Patientinnen mit Brustkrebs im Frühstadium und positiver Sentinel-Lymphknoten-Biopsie, hatten nach axillärer Radiotherapie oder Lymphknoten-Dissektion vergleichbare 10-Jahres-Rezidiv- und Überlebens-Raten. Das zeigen die Ergebnisse der Phase-III-Studie AMAROS (Rutgers E JT et al., Abstract GS4-01). Von 4.806 eingeschlossenen Patientinnen mit einem klinisch nodal-negativen Mammakarzinom im Frühstadium, hatten 1.425 einen positiven Befund in der Sentinel-Lymphknoten-Biopsie. 681 von ihnen wurden zu einer zu einer axillären Bestrahlung randomisiert und 744 von zu einer axillären Lymphknoten-Dissektion. Nach zehn Jahren hatten 1,82 Prozent (11/681) im Radiotherapie-Arm ein axilläres Rezidiv, verglichen mit 0,93 Prozent (7/744) im Chirurgie-Arm. Darüber hinaus unterschieden sich weder das Metastasen-freie Überleben (78,2 vs. 81,7%) noch das Gesamtüberleben (81,4 vs. 84,6%) signifikant zwischen den Gruppen. Ein signifikant größerer Anteil der Patientinnen in der Radiotherapie-Gruppe entwickelte aber ein zweites primäres Karzinom (11 vs. 7,7%). Das Update der Fünf-Jahres-Daten zur Lebensqualität und Morbidität zeigte erneut, dass die Radiotherapie mit signifikant weniger Lymphödemen assoziiert ist als die Operation.
Diskussion
Studienautorin Dr. Mila Donker, PhD, Amsterdam, Niederlande, erklärt, dass die Differenz bei den zweiten primären Karzinomen hauptsächlich durch die höhere Inzidenz von kontralateralem Brustkrebs bei Patientinnen in der Radiotherapie-Gruppe erklärbar sei. Da die Radiotherapie in der Studie mit zwei tangentialen Feldern durchgeführt wurde, sei die „extra“-Bestrahlung der kontralateralen Brust unter Einschluss eines axillären oder periklavikulären Feldes gering gewesen.

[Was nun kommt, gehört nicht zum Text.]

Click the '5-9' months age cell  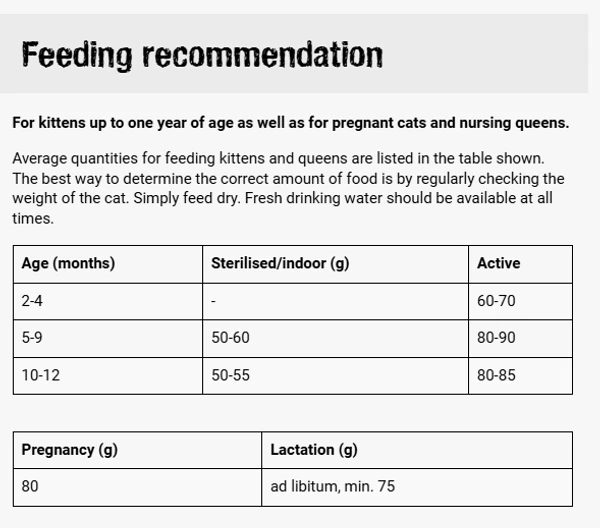[32, 338]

„Wir haben keinen Indikator dafür gefunden, dass die gesteigerte Inzidenz von sekundären Primärkarzinomen durch die Radiotherapie induziert wird“, führt Donker weiter aus.

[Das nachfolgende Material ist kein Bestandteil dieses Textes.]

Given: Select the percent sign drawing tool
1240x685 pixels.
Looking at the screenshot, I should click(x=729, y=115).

Erstautor Dr. Emiel J. T. Rutgers, PhD, Amsterdam, Niederlande, ergänzt: „Daten einer anderen rezenten Studie sprechen dafür, dass manche Patientinnen keine axilläre Therapie benötigen – auch dann nicht, wenn sie eine positive Sentinel-Lymphknoten-Biopsie haben. In Zukunft müssen wir die Therapie noch mehr auf die individuelle Patientin zuschneiden. Aber einige werden weiterhin eine axilläre Therapie benötigen und unsere Daten zeigen, dass die Radiotherapie hier eine gute Option ist.“
Conclusio
Donker fasst zusammen: „Unsere neuen 10-Jahres-Daten zeigen, dass axilläre Radiotherapie und axilläre Lymphknotendissektion exzellente und vergleichbare Ergebnisse für das Gesamtüberleben, Fernmetastasen-freie Überleben und die lokoregionäre Kontrolle haben. Wir haben bereits zuvor die Fünf-Jahres-Follow-up-Daten publiziert und konnten zeigen, dass Lymphödeme nach der Dissektion häufiger auftraten als nach der Bestrahlung. Daher glauben wir dass die axilläre Radiotherapie als gute Option anstelle einer kompletten chirurgischen Clearance für Patientinnen mit positiver Sentinel-Lymphknoten-Biopsie erwogen werden sollte.“
Laut den Autoren liegt die Haupt-Limitation der Studie in der Größe des Bestrahlungsfeldes, das größer war als es derzeit für notwendig erachtet wird. Dadurch traten Nebenwirkungen auf, die nun vermieden werden könne. Darüber hinaus gab es eine Imbalance zwischen den Therapiearmen in der Anzahl der Patientinnen, die eine Sentinel-Lymphknoten-Biopsie hatten, und die Anzahl an Rezidiven war bei weitem geringer als erwartet, was die statistische Power verringert.